Data on locating visible targets:
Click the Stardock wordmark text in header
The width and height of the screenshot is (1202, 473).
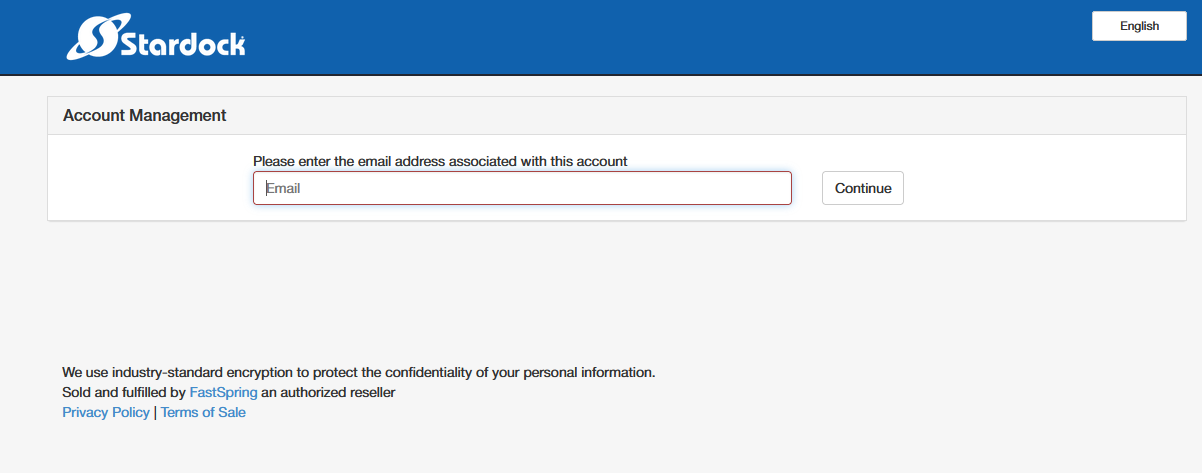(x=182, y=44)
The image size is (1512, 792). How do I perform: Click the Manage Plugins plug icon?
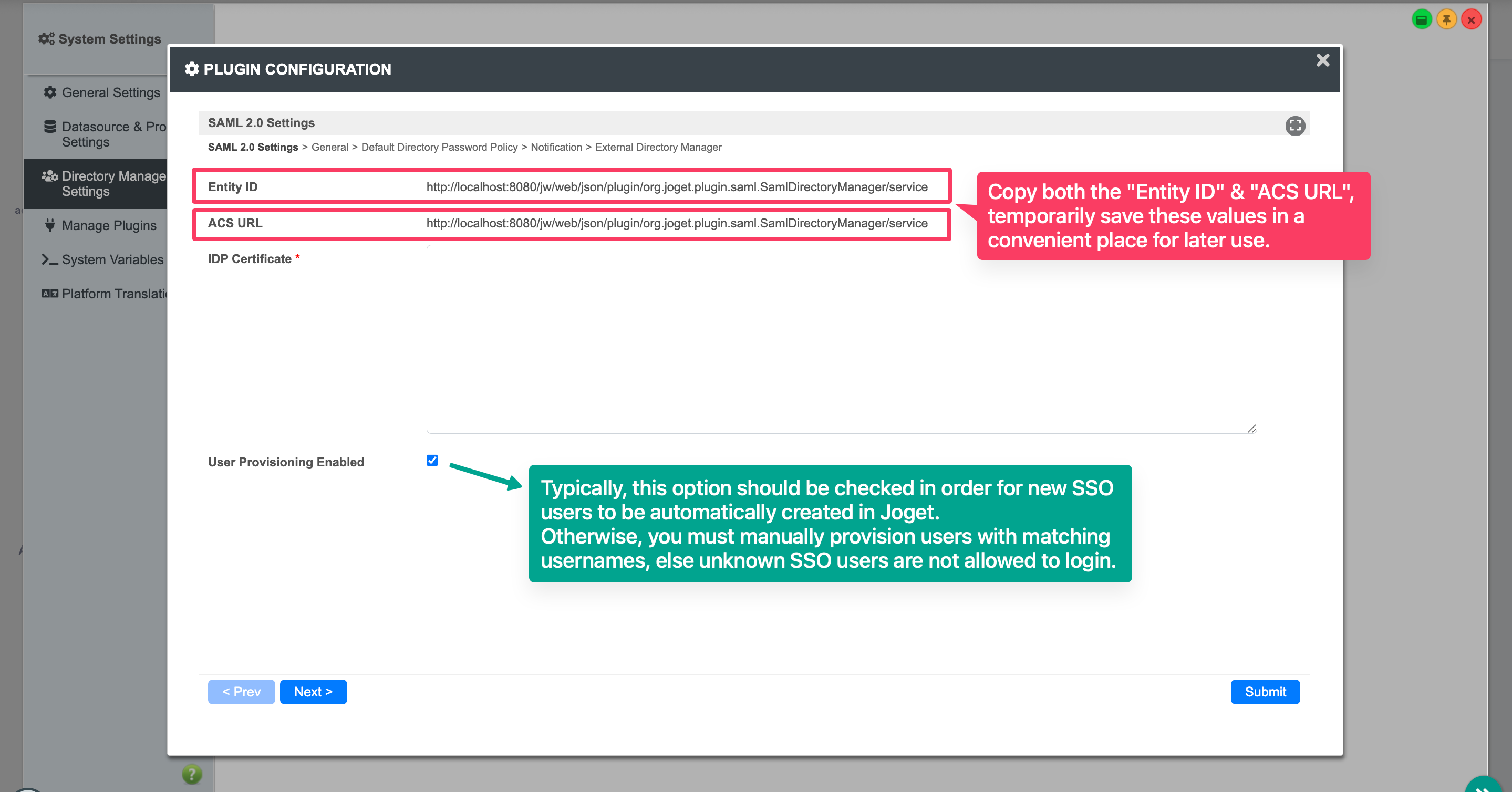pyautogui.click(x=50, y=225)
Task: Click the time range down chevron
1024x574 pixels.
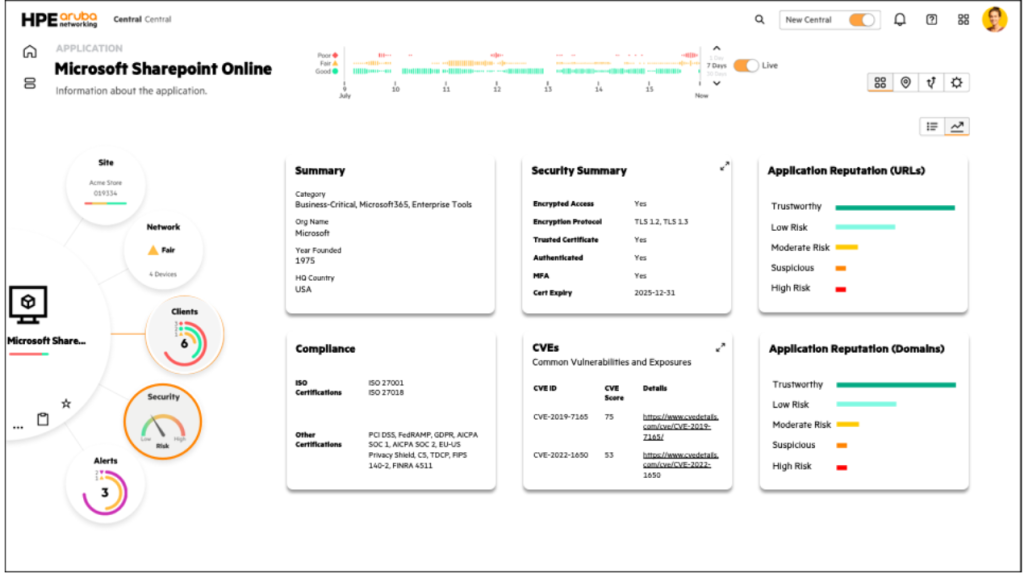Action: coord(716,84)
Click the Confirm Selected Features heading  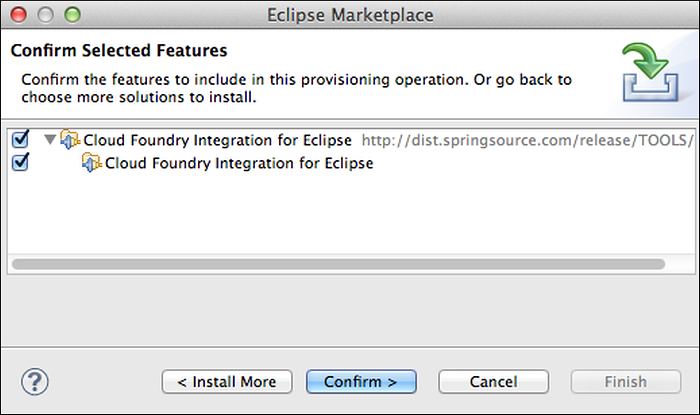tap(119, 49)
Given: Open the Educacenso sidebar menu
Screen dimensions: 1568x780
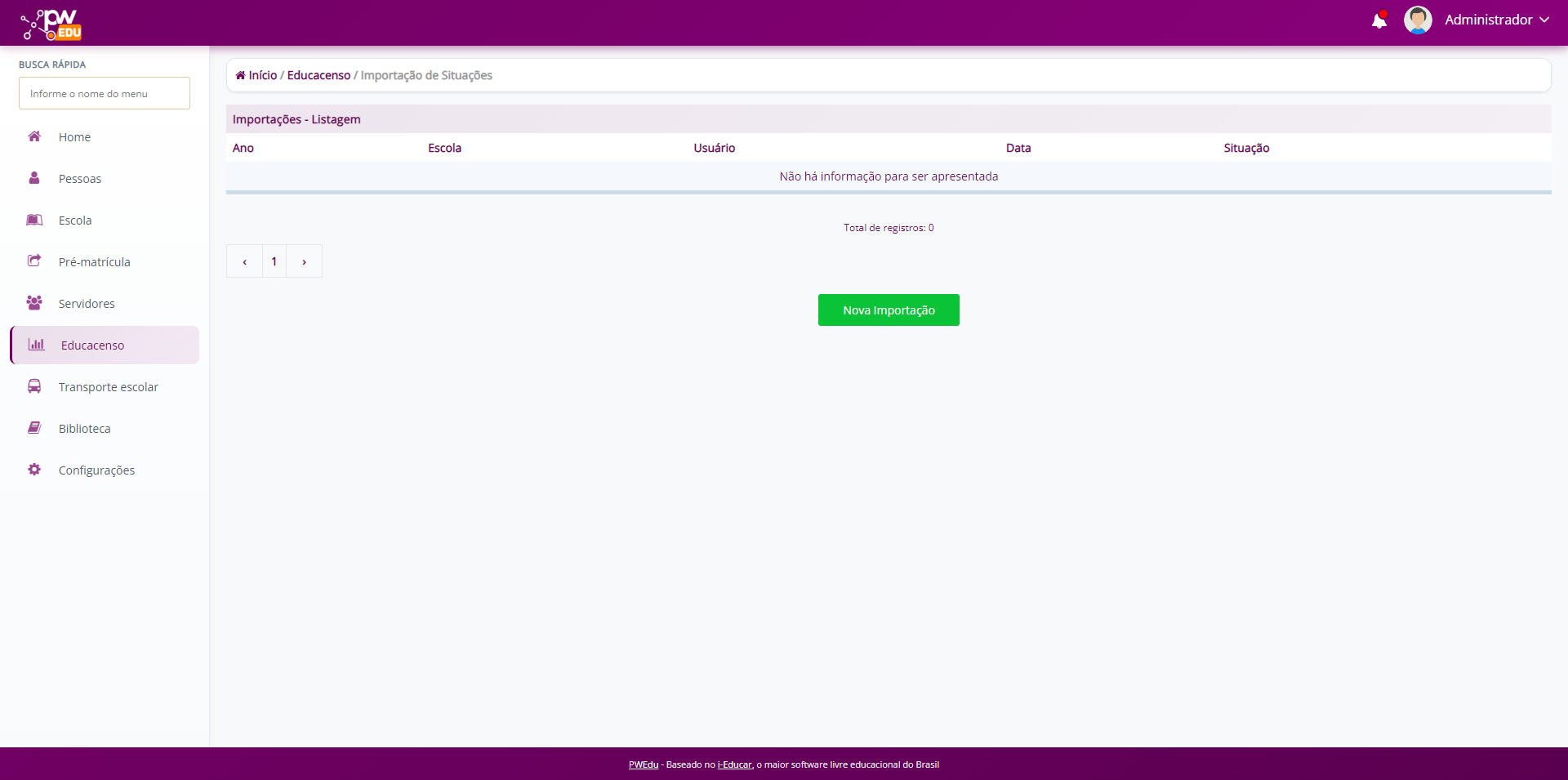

### Challenge:
Copy word for word the stretch from the line containing "Given: Open the Educacenso sidebar menu" through the end of the records, leaving the pictures out of your answer.

### Response to the task:
Given: Open the Educacenso sidebar menu
Screen dimensions: 1568x780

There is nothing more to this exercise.